> [Fragmento del texto]:
┌────────
Souto, quien estuvo por meses en La Vega, San Agustín o Los Valles del Tuy, define la experiencia más importante de toda su carrera como psicólogo e investigador: cambió su mirada del trabajo en comunidad. 

“Apenas llegamos a La Vega ocurrió un evento que fue como lo previo a la instauración de las OLP, la comunidad fue tomada como dos meses entre luchas de dos bandas y cuerpos de seguridad. Fue un momento complicado y después continuamos ahí y los adolescentes nos contaban los daños que hicieron, las personas que fueron eliminadas, los que fueron detenidos injustamente”.

Resistir y buscar salidas a la violencia

Yarelis y Orlanda se organizaron para apoyar a otras víctimas de los operativos extrajudiciales en Venezuela. Sabían de qué se trataba porque cada una perdió a sus hijos de esa forma. “¿Cómo hacen para buscar justicia en medio de todo lo que han vivido?”, se pregunta Sánchez en el libro. 

Esa pregunta lo llevó a enfocar su investigación para contestar esa pregunta. Y descubrió que esa resistencia a vivir en la violencia y a pesar de la violencia se manifestaban en sus rutinas, en sus luchas y sus vivencias familiares. 

“Dicen que están matando gente en Venezuela” no solo se plantea contar las múltiples miradas de la violencia, sus defectos o su destructividad. Sino las soluciones que permitan salir de ese círculo. “Esa fue siempre la finalidad de la Red, del trabajo que hicimos en Reacin. Poder tener un poco de incidencia, poder hacer memorias, poder hacer registros y poder levantar datos para poder pensar políticas públicas”, afirma Sánchez.

Convivir con ellas y su dolor de la pérdida también sirvió para conocer cómo podían resistir. Desde las alianzas, asociaciones. 

En sus años de investigaciones en las comunidades, Souto cuenta cómo la gente no solo sufría la violencia, sino que buscaban vías de salida o para conseguir recursos.

“Esa parte del impacto que tenía la violencia, pero al mismo tiempo no desgarraba totalmente las relaciones sino que también era un esfuerzo por continuar viviendo, cambió mucho mi mirada sobre cómo gestionan estas poblaciones la violencia. 

Estos acercamientos a los grupos de ambos investigadores también permitió conocer la relación de escepticismo que tienen con la justicia. La idea de que todos los cuerpos policiales son delincuentes o mujeres que no denuncian la violencia de los efectivos de seguridad porque no creen que sirva de algo. 

Asimismo, el libro también muestra el camino de búsqueda de reparación por lo que estas personas han sufrido en entornos violentos; así como la ausencia de justicia, reconocimiento o memoria. 

“Es imposible que un grupo de mujeres o un grupo de una comunidad puedan parar el nivel de violencia que desde el Estado se está articulando. Esa es una batalla que siempre se va a perder. Ves como las víctimas quedan entre la espera y la esperanza, y esa es una combinación letal”, reflexiona Sánchez. “Pensar la reparación es una tarea muy compleja pero yo creo que una de las enseñanzas que estas mujeres empezaron a mostrar es que a pesar de ser una tarea compleja es una tarea que hay que hacer”.
└────────
> [Registros del conjunto de datos]:
┌────────
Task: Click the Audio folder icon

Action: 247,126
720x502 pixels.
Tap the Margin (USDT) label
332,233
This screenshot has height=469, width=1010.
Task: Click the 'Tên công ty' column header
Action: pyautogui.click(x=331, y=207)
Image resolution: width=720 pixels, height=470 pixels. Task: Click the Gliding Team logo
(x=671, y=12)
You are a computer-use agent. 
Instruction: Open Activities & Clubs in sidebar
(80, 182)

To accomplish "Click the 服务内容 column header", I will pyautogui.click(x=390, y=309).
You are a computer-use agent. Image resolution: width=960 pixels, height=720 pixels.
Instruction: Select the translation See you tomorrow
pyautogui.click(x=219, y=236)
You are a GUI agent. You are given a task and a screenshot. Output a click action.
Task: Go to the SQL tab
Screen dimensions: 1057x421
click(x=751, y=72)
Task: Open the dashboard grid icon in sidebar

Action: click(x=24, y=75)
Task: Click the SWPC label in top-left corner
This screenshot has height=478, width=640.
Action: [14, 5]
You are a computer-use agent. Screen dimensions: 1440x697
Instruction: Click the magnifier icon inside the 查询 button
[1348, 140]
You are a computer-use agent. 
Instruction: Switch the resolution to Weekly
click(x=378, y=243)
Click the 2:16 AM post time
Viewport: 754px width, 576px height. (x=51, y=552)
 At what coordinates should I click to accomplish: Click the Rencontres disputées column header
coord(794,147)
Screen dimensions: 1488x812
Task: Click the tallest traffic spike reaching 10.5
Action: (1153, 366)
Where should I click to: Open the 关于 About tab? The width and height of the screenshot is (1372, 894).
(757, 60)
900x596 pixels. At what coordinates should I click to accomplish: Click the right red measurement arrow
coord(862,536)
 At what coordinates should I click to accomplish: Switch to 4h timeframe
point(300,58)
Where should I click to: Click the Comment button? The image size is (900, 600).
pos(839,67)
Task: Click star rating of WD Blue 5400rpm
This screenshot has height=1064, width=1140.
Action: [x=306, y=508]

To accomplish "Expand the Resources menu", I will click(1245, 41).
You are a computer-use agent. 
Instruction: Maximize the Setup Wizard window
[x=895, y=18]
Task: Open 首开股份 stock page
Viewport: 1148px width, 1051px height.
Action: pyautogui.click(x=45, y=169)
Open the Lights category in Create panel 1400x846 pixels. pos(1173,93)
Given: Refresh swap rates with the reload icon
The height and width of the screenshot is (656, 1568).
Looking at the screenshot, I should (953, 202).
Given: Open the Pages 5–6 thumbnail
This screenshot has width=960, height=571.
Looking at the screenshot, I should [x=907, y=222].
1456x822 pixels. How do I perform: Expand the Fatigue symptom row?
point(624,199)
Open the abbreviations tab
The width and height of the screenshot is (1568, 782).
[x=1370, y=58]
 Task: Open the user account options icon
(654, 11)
└────────
> [Ejercicios]:
**A.** Traduce al inglés la siguiente oración del fragmento: «Esa es una batalla que siempre se va a perder.»
**B.** Según el fragmento, ¿qué dos mujeres se organizaron para apoyar a otras víctimas de los operativos extrajudiciales en Venezuela?

> [Las respuestas]:
**A.** That is a battle that will always be lost.

**B.** Yarelis y Orlanda.